Memoria [EN] No 40 (01/2021) | Page 4

OUR PASSIVITY IS THE GREATEST SOURCE OF VICTIMS. 76TH ANNIVERSARY OF THE LIBERATION OF AUSCHWITZ

The main part of the ceremony was inaugurated by the speeches of two Auschwitz Survivors – Zdzisława Włodarczyk and Anita Lasker-Wallfisch.

Zdzisława Włodarczyk was born on August 21, 1933. After the outbreak of the Warsaw Uprising on August 1st 1944 her family was arrested by the Germans and deported to Auschwitz in one of the first transports to Warsaw on August 8.

‘Nights were the hardest... children were crying, calling their moms while sleeping... Whining and moaning, but then, they became silent, as they knew that no one would come to caress their head... no one would touch or hug... they were dying alone. Why?’, she said.

‘Children were born in the camp, but they were not given the right to live as they were killed immediately. They had no names and they didn't even have their numbers. How many of these children perished? Why? Were we the enemies of the Third Reich?’, former prisoner emphasized.

‘I wish there were no more wars, such wars. Now the whole world is affected by the coronavirus epidemic. Isn't it a war too? People are far away from one another, children can't play together, they become nervous and will suffer trauma, too. And there is suffering. And people are dying alone. Why? The world was not careful enough’, Zdzisława Włodarczyk summarized her speech.
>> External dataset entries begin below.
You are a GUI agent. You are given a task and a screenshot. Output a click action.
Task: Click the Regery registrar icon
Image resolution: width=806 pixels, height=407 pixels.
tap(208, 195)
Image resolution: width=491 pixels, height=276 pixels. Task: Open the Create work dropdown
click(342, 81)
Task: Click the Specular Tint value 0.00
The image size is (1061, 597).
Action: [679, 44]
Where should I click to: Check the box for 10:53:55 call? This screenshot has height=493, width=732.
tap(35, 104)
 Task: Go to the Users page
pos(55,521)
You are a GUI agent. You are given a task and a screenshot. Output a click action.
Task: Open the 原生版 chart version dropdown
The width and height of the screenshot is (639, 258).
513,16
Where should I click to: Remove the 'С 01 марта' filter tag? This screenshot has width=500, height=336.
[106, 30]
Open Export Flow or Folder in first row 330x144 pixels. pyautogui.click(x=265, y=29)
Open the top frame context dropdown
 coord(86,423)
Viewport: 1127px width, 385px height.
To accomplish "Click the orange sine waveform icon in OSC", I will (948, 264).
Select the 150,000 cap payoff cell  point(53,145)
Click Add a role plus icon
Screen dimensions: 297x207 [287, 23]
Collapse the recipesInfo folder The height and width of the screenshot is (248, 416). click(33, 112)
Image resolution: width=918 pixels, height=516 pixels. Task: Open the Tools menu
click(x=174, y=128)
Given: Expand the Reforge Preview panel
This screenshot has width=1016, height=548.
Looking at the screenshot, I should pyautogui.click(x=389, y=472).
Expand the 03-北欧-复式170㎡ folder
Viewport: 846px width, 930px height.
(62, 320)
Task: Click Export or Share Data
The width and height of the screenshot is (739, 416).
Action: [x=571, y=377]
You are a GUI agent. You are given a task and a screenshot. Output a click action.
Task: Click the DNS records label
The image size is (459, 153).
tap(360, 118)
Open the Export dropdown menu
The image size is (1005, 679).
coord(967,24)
Anita Lasker-Wallfisch was born in 1925 in Wrocław (then Germany). She was arrested in September 1942 at the Wrocław railway station under the pretext of heading towards France using forged documents. She was incarcerated at Auschwitz on November 29, 1943. She received the number 69388. She become a member of the female camp orchestra, where she played the cello. In the second half of the year 1944, she was transferred to the Bergen-Belsen camp, where she lived to see the end of the war.

‘I arrived at these gates in late 1943 without the slightest illusions. One knew what was happening here. I was eighteen years old and expected to be turned into smoke. That I'm still alive is thanks to the absurd turns that life can take. Believe it or not, there was music in this inferno and because I could play the cello I'm still here to tell the tale,’ she said.

‘I appeal to you, the people so many generations after the event, do not let us down, do not allow the memory to be distorted and poisoned by the ugly resurgence of xenophobia and antisemitism,’ she added

‘Conquer our fear of what we don't know. Build bridges, talk to each other, celebrate your differences because in reality, we have more in common than separates us. Today, we are facing a new challenge, a challenge with no respect for race, colour or religion and invisible enemy. A virus without a price tag on human lives. Today let us honour the people who were senselessly murdered here. And never, never ever forget,’ Anita Lasker Wallfisch emphasized.

Children in the camp constituted the theme of the 76th anniversary of the liberation of the German Nazi concentration and extermination camp. Due to the coronavirus pandemic, on January 27 the events commemorating the anniversary were exceptionally held not at the Memorial Site, but online.